The Tournament is held at the two Richmond arenas under the auspices of Richmond Minor Hockey Association and is sanctioned by Hockey Canada. The tournament gets underway every year starting on Boxing Day, and concludes on New Year's Eve, with the Elite Division and AAA Division Championship games being played at Minoru Arena.

The tournament features 60 teams and approximately 170 games with more than eleven hundred participants, aged 15–18, from across Canada, the United States and Europe. Each team is guaranteed to play at least five (5) games with 3-20 minute stop-time periods.

All proceeds from this Tournament go directly to the Richmond Minor Midget Hockey Scholarship Program. We do not charge an entrance fee, so we ask that spectators support our 50/50 draws, raffle and program sales.
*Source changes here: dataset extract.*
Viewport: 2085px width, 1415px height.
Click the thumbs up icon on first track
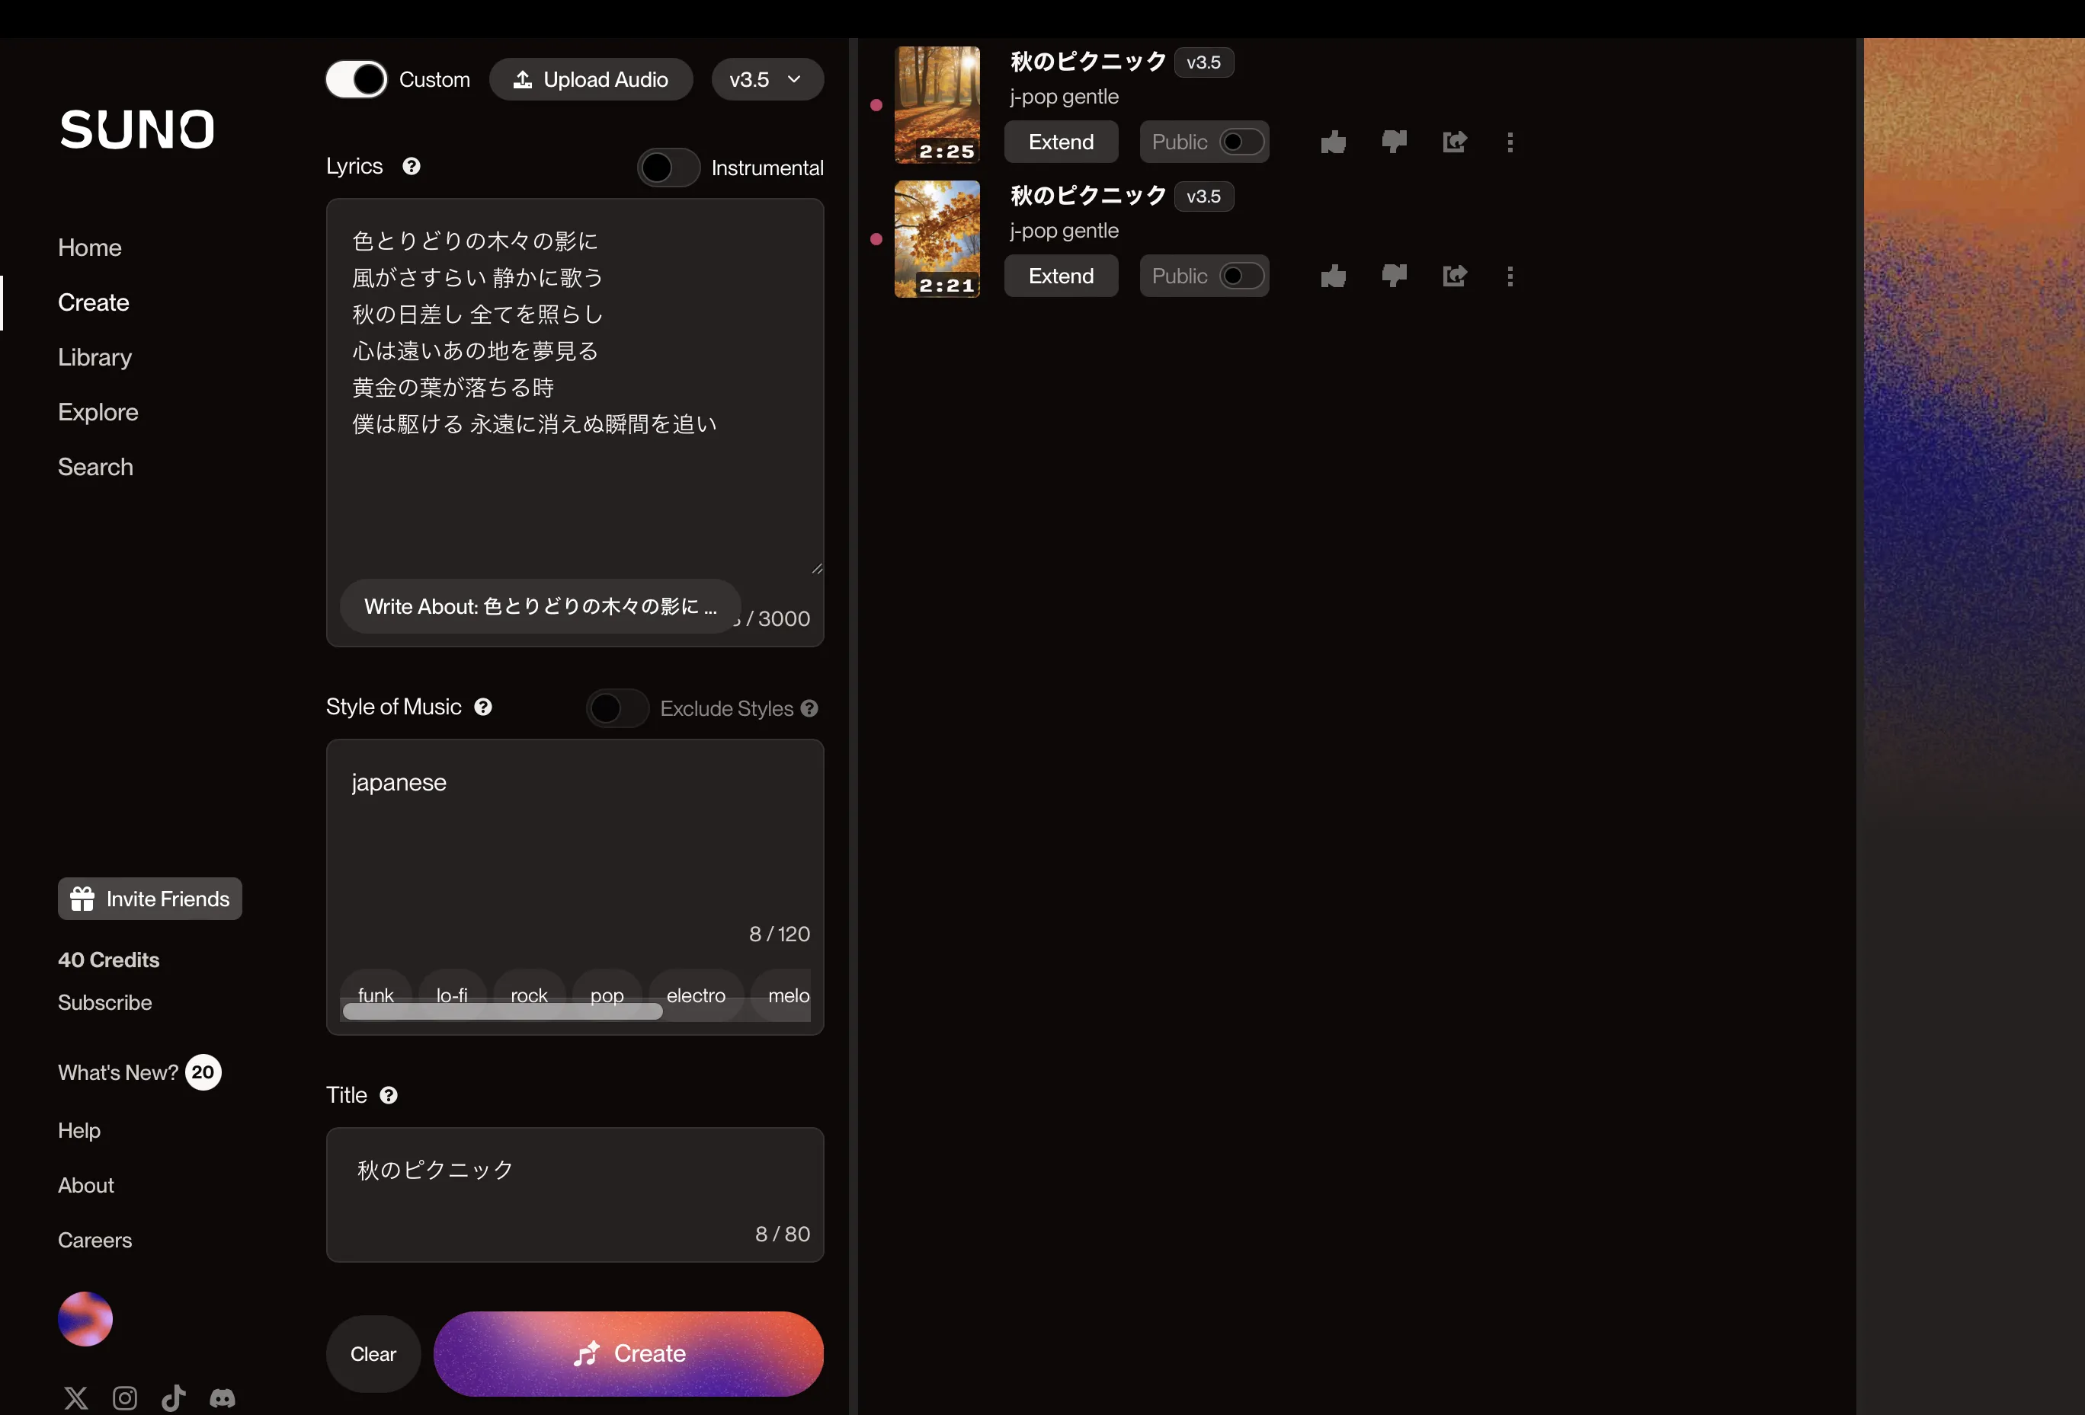(1331, 141)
In 2008, the AAA Gold final game proved to be one of the highlights of the tournament, seeing the two local teams from Richmond BC, Richmond Minor Hockey Associations and Seafair Minor Hockey Association, playing off against each other for the title. The AAA Gold game was played before a sold out crowd of more than 1600 fans that left standing room only at the Minoru Arena. The Seafair Islanders won the Championship 5-2.

In 2008, the British Columbia Junior Hockey League joined as a sponsor of the tournament. The BCHL schedules a regular league game to be played during our tournament. The inaugural game featured the Surrey Eagles and the Powell River Kings. This Junior A game was a big hit with the players of our tournament, as the two teams played to a crowd of more than 1300 fans. The game was played in true Junior A fashion, with end-to-end action, overtime and all.

==Tournament History==
The tournament began in 1980 as a B tournament with 10 teams participating.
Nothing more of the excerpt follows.